Today, I want to share with you a beautiful commentary on the first verse in Parashat Shoftim. Then, I want to provide a twist on this commentary which I hope will provide an interesting thought relating to teshuva.
Our Torah portion begins with the words: Shoftim V’Shotrim teetayn licha bichal shiarecha asher ado—nai elohecha notayn licha.
Judges and officers shalt thou make thee in all thy gates, which the LORD gives you.
Clearly, this is a vital and foundational commandment for a community. The obligation to build a community based on justice, with appropriate safeguards is one of the requirements for the sacred community envisioned in the Torah. But there is more of interest in this verse.
The Torah is clearly talking about 2 different types of positions when it identifies shoftim and shotrim. Shoftim are judges but what are Shotrim? I have read many commentaries with many different ideas but for this morning, I am going to approach this from a bit of an anachronistic perspective and base my definition of shotrim, on the contemporary Hebrew word with the same root; mishtara, meaning “police”. “
Shotrim is to be understood as those who protect the community and Shoftim are those that decide what is just and what is unjust.
Now let’s look at the second part of the verse because it is somewhat odd: “at the gates that God will give you”. While I understand the implication: that God will give the people the land in which the gates will appear, it is a difficult phrase and begs for an interpretation. How does God give us gates?
A commentary cited in the 17th century commentary called Shnei Luchot Habrit by Rabbi Issac Horowitz provides an answer.
The commentary begins by quoting the early mystical Jewish work, Sefer Yetzirah, which teaches that there are 7 gates to the soul: the two ears, the two eyes, the two nostrils and the mouth.
Whatever the original meaning of this text, the commentary goes on to say that these shearim, these gates, take the external impressions of the world and bring them in to our lives. Thus, says this commentary, we must place shoftim v’shotrim before each of the gates that God has given us, that God has created for us. It explains that it is our obligation to protect ourselves from that which comes in to our gates; namely, that we should allow no negative impressions to come in through these gates, that the ears would not hear bad words, the eyes not see evil and so on.
I love the idea behind that commentary. It gives a beautiful meaning to the phrase: “the gates that God has given you” and reminds us to be steadfast against being influenced by evil of all kind.

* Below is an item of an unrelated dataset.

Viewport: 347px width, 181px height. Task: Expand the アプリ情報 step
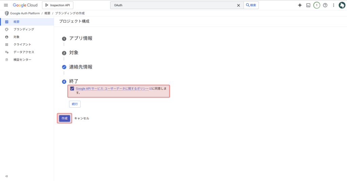(x=81, y=38)
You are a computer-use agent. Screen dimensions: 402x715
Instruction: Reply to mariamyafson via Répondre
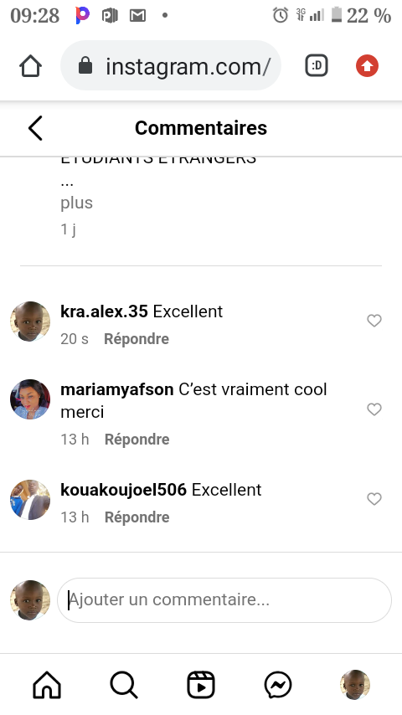137,439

But, I have to add a bit of a twist to the commentary. The lesson that is taught: that we should protect negatives from coming into our gates is really only about shotrim, those who protect rather than shoftim, those who judge. When he says no negative impressions come in, he is talking about our being shotrim, guarding the gates.
However, the truth is that we can not completely control what comes in through our gates. Over the year to come, just like in past years, no matter how we may try to avoid them, we will hear negative things, we will see inappropriate actions. We will experience all of these.

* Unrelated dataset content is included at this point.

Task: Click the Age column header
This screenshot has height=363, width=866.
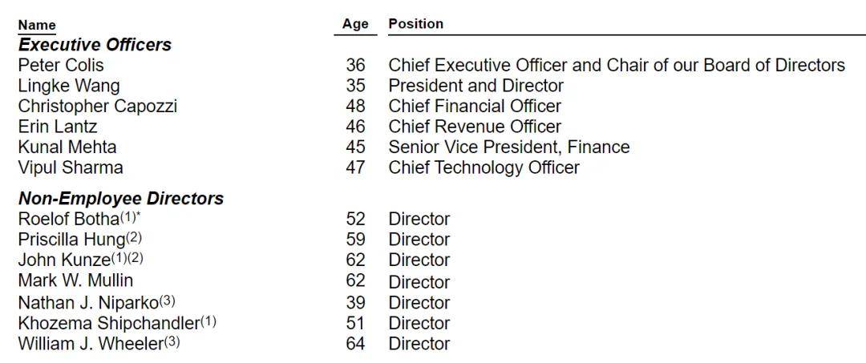Action: point(355,24)
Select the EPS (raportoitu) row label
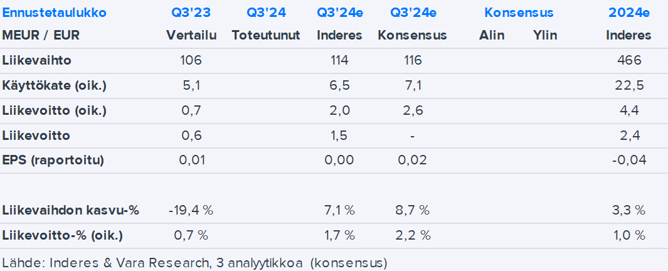 coord(53,160)
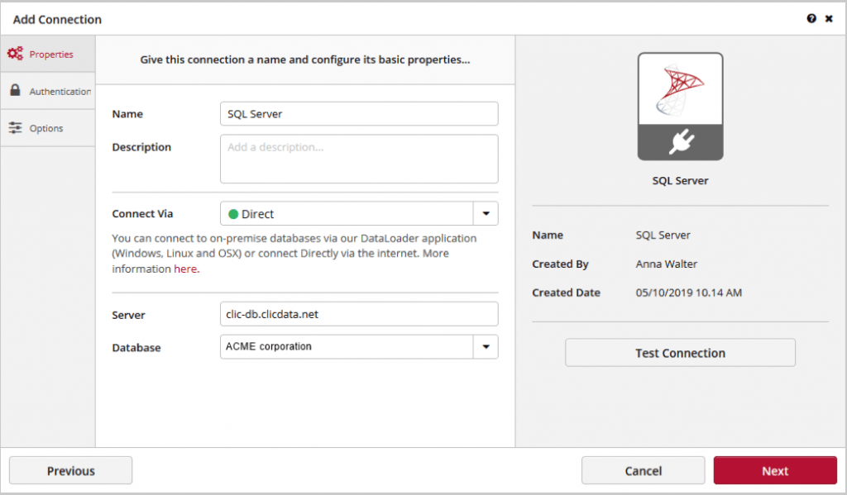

That is why we must focus also on being shoftim, on being judges. While we can’t completely control that which comes in, we can judge what is worthy of us.

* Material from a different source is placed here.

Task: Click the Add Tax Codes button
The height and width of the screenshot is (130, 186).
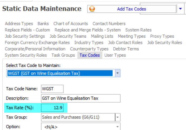Action: click(131, 9)
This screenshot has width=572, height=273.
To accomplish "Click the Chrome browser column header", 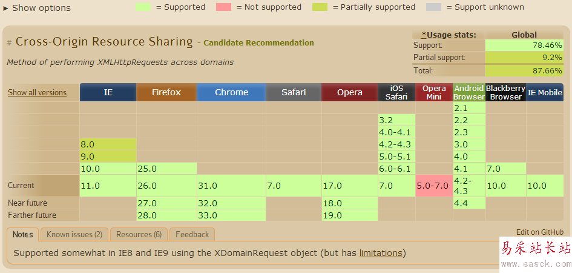I will [x=231, y=92].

So, let us look at the first verse of the Torah portion and consider the following. God has given us gates, gates which can be open to let in that which we must hear, the cries and needs of others, the words of wisdom shared by honored teachers, the inspiration we receive from those around us.
In truth, we need to be shotrim, we need to guard ourselves from hearing and seeing things which are not worthy of God’s image within us. We need to put ourselves in situations in which we can be more sure that we are hearing and experiencing positive, constructive words and actions.
But, let’s not fool ourselves. We live in a real world and we can not isolate ourselves from all of the negatives in the world. That is why that we need also to be shoftim, to judge that which has come into our gates and make sure to distinguish between that which is positive and that which is destructive.
May we find ways to surround ourselves with goodness this year knowing we won’t entirely accomplish that. So, when negative realities get by our shotrim, may we always be ready to judge what will lead our lives and our world to a better place.
One response to “Officers and Judges”
Rob: Thanks for posting this. I found it quite moving; the words touched me deeply. Wonderful D’var Torah for an “Elul state of mind”.